Hace poco un amigo me comentaba en broma que iba a ponerse tetas, porque le gusta cómo quedan. Y no se trataría de dejar de ser hombre, sino de ser un hombre que se ha puesto pechos. Por cuestiones de trabajo, tuve el placer y la suerte de pasar unos días en casa de esos amigos, y también la oportunidad de sentarme con ellos a ver un famoso programa de la televisión estadounidense muy popular en el colectivo LGTB. Se trata del talent show titulado RuPaul’s Drag Race, en el que varios hombres compiten para ser nombrados mejor drag queen de EEUU. Me pidieron que hiciera mi análisis de dicho producto audiovisual televisivo, o sea que ahí va.
El fenómeno de las drag queens es la forma anglosajona de designar lo que se solía conocer como transformismo. El transformista sandieguino RuPaul Andre Charles, habiendo estudiado artes escénicas en Atlanta, Georgia, se hizo internacionalmente conocido desde finales de los 80. En 2008 empezó a producir y presentar RuPaul’s Drag Race, programa emitido por Logo, canal de televisión dedicado al mundo LGTB propiedad del conglomerado empresarial ViacomCBS, con sede en Nueva York, donde RuPaul brilla a todo color en las pantallas de Times Square.
RuPaul es el alma del programa, y como experto transformista juzga los personajes creados por otros jóvenes transformistas que participan en la competición, en la cual podemos definir tres áreas artísticas diferenciadas. En primer lugar, el diseño y confección de la vestimenta y el maquillaje. En el segundo, se juzga también la comicidad del personaje, teniendo que elaborar monólogos o escenas de improvisación que hagan reír al jurado. Y finalmente, en la competición entran también los aspectos performativos, la interpretación, el baile o el playback. Gana la drag queen que sepa construir el mejor personaje en estos tres campos.

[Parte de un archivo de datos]
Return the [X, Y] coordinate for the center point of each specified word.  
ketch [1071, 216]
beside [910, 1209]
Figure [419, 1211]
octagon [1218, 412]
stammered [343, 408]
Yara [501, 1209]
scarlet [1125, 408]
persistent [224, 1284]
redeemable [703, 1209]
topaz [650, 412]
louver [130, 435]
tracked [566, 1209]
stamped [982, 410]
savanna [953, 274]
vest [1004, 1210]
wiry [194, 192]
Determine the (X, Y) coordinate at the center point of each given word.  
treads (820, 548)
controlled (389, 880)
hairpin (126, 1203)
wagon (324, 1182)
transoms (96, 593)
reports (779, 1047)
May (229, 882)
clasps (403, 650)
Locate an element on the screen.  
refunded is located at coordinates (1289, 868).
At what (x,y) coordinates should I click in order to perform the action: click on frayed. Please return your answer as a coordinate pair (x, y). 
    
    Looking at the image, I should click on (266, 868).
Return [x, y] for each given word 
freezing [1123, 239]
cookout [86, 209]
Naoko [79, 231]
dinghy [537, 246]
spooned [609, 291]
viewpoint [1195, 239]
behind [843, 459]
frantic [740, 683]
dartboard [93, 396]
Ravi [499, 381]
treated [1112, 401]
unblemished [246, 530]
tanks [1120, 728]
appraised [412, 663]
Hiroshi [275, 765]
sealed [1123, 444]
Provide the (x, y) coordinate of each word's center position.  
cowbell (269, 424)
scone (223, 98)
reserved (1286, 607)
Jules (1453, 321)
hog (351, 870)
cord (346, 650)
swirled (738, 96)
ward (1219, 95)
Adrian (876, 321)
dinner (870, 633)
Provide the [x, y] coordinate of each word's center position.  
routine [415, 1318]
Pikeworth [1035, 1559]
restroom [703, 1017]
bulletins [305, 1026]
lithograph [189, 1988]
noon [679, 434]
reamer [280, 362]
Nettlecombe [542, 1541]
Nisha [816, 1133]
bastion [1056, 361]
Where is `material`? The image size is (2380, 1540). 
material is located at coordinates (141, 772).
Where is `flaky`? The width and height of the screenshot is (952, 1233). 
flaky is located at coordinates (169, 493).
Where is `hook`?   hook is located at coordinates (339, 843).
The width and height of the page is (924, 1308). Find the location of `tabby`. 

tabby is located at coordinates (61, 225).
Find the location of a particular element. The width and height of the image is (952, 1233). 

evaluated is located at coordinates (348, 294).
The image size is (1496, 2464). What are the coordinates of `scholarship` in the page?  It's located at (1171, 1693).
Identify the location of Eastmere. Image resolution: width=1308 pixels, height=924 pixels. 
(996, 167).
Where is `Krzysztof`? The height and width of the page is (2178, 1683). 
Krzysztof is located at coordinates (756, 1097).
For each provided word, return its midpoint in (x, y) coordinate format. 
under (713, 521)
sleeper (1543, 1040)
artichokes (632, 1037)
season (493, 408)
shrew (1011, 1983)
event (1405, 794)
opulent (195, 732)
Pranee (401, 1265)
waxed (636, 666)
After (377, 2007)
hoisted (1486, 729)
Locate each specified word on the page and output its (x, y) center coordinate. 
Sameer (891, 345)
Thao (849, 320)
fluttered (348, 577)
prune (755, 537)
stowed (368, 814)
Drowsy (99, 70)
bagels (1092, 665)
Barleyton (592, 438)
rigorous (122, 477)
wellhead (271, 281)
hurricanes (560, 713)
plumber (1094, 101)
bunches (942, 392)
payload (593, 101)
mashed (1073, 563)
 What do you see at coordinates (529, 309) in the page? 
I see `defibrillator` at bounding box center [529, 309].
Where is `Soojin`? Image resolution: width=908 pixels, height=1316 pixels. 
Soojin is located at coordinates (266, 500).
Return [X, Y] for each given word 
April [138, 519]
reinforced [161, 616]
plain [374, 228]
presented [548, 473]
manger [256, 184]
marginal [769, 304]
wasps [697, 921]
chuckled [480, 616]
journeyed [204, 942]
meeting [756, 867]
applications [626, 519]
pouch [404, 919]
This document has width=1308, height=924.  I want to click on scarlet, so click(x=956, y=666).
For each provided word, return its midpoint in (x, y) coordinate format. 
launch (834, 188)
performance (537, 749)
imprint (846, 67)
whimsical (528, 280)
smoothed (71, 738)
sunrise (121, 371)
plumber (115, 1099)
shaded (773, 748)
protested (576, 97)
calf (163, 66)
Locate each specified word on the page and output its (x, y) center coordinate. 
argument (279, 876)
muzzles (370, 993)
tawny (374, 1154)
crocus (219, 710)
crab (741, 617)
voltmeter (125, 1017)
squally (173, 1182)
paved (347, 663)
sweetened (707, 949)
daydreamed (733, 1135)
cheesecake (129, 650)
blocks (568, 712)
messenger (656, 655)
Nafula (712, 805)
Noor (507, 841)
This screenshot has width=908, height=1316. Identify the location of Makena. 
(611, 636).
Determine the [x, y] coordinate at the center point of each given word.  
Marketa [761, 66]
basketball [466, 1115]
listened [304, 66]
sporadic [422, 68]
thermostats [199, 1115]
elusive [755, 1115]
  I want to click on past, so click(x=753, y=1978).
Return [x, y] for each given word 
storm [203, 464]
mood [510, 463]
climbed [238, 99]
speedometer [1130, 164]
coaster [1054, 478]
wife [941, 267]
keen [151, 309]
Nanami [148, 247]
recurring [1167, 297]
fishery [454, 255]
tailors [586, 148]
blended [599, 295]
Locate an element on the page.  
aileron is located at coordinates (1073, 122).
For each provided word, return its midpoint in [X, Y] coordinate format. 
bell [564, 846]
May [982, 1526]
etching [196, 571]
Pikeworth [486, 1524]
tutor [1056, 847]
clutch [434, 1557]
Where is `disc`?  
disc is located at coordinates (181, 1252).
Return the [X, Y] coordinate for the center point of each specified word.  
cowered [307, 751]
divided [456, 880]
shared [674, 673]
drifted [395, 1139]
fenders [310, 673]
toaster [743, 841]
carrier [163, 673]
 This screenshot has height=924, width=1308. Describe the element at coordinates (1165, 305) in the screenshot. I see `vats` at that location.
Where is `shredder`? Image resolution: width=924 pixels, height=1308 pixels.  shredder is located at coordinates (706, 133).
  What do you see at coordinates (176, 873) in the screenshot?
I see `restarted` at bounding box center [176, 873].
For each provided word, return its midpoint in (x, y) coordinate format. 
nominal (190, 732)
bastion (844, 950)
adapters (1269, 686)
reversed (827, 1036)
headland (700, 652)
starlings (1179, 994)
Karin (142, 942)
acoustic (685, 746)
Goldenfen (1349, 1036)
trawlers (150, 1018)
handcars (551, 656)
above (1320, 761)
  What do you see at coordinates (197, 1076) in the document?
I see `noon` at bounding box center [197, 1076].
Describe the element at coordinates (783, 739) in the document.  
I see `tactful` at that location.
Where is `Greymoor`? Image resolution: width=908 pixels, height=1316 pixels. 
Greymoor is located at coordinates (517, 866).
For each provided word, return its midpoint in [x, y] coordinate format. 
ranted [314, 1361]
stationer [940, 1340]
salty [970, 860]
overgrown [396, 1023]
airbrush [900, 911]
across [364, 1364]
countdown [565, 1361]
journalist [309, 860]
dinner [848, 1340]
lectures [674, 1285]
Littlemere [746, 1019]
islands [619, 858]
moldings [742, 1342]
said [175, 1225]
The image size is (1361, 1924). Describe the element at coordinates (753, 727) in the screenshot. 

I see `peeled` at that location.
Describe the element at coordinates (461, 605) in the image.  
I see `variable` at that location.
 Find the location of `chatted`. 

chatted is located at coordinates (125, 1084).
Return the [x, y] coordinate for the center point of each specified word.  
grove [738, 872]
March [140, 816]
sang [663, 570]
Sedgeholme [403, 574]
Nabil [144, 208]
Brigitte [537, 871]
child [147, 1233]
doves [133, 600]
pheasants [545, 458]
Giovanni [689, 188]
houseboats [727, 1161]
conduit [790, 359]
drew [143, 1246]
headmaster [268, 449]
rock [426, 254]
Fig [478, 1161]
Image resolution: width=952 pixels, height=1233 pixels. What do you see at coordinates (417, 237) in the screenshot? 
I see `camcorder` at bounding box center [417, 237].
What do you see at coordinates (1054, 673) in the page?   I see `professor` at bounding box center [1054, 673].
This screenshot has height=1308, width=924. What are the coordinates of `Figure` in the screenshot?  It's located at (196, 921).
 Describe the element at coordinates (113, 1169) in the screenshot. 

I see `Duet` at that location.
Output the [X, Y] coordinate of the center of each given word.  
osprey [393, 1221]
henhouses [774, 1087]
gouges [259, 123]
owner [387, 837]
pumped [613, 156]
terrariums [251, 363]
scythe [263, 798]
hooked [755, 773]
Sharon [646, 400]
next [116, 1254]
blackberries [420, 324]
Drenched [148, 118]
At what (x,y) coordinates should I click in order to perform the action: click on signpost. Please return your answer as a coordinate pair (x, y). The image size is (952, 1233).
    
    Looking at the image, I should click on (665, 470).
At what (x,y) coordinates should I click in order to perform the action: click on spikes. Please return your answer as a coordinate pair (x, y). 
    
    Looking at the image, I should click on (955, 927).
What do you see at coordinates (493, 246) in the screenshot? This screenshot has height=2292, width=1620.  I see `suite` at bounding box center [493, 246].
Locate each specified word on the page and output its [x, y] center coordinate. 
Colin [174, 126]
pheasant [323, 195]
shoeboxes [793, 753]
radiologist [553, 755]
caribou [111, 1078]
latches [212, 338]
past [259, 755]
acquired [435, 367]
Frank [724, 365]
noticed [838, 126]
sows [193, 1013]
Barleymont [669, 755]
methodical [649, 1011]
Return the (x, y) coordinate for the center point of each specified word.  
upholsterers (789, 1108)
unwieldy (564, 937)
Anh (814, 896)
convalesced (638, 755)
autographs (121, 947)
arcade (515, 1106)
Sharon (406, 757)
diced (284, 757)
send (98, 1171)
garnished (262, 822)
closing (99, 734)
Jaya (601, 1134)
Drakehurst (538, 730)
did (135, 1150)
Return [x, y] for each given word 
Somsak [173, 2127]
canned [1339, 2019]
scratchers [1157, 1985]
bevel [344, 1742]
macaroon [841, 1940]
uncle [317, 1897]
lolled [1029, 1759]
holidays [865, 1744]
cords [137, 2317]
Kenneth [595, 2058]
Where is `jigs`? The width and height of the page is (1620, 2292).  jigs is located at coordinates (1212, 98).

Instrucción: Reproduzca el pasaje del extracto sobre RuPaul’s Drag Race comprendido entre "El fenómeno de" y "de Times Square.", ambos incluidos, y cambie "Nueva York" por "Los Ángeles".

Resultado de la tarea:
El fenómeno de las drag queens es la forma anglosajona de designar lo que se solía conocer como transformismo. El transformista sandieguino RuPaul Andre Charles, habiendo estudiado artes escénicas en Atlanta, Georgia, se hizo internacionalmente conocido desde finales de los 80. En 2008 empezó a producir y presentar RuPaul’s Drag Race, programa emitido por Logo, canal de televisión dedicado al mundo LGTB propiedad del conglomerado empresarial ViacomCBS, con sede en Los Ángeles, donde RuPaul brilla a todo color en las pantallas de Times Square.